**Problem statement**
Repeat word for word the lines from the one containing "Image resolution: width=298" to the end of the material below, and leave all pictures out.

**Records supplied**
--------------------------------------------------

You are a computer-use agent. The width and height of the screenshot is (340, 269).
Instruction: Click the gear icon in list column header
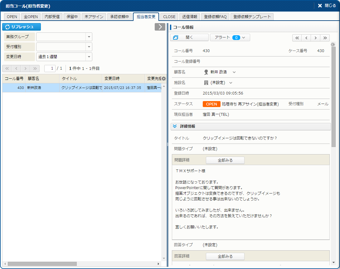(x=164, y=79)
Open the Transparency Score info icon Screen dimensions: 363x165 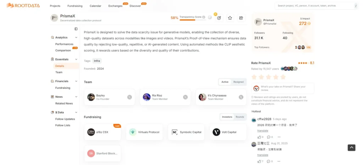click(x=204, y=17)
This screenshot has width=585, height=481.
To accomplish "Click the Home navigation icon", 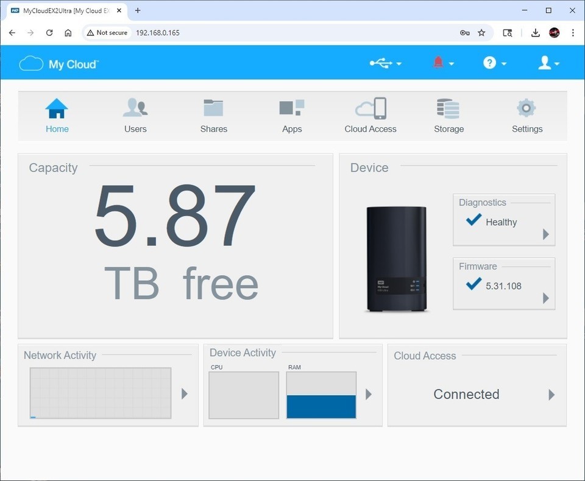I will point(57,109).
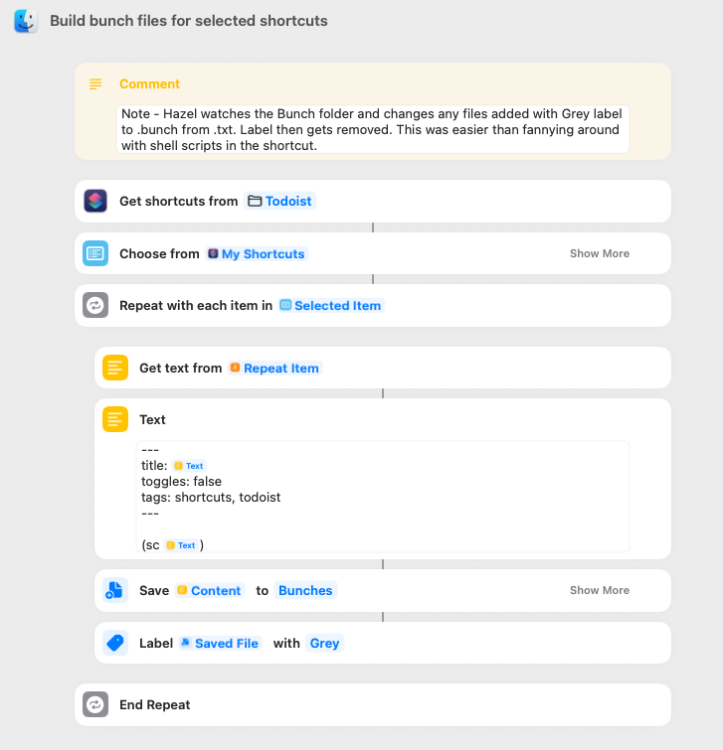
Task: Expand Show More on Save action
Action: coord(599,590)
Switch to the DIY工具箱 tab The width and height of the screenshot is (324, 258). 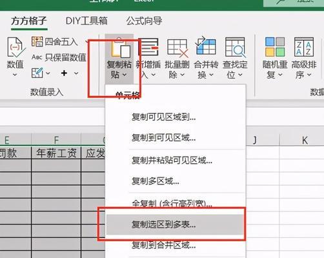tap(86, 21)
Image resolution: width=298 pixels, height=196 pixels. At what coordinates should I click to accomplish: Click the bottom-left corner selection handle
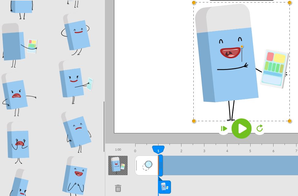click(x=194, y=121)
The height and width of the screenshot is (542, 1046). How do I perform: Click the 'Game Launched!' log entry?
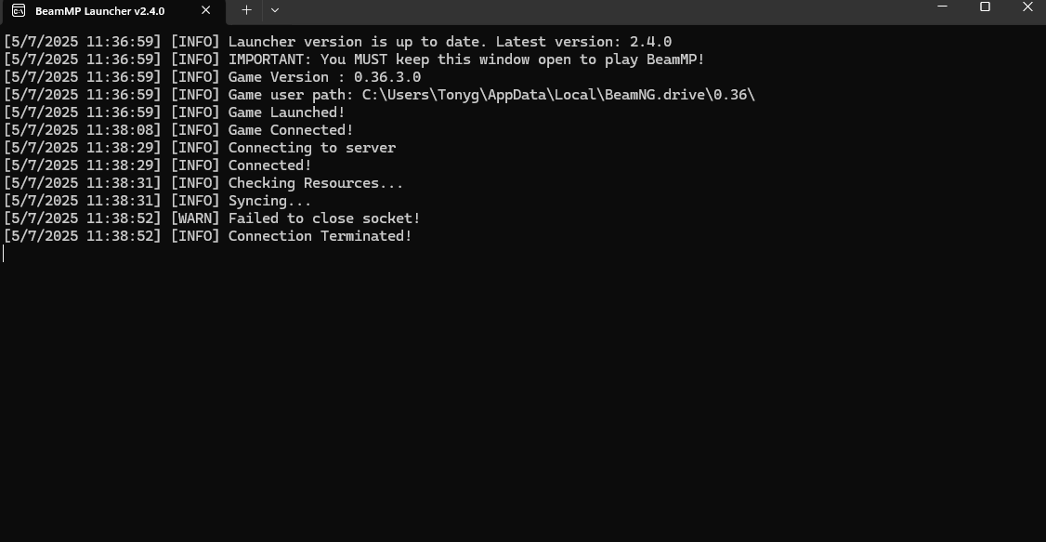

--------------------------------------------------

**Answer to the problem**
Image resolution: width=298 pixels, height=196 pixels. At what coordinates should I click to accomplish: Click the bottom-left corner selection handle
click(x=194, y=121)
The height and width of the screenshot is (542, 1046). How do I perform: Click the 'Game Launched!' log entry?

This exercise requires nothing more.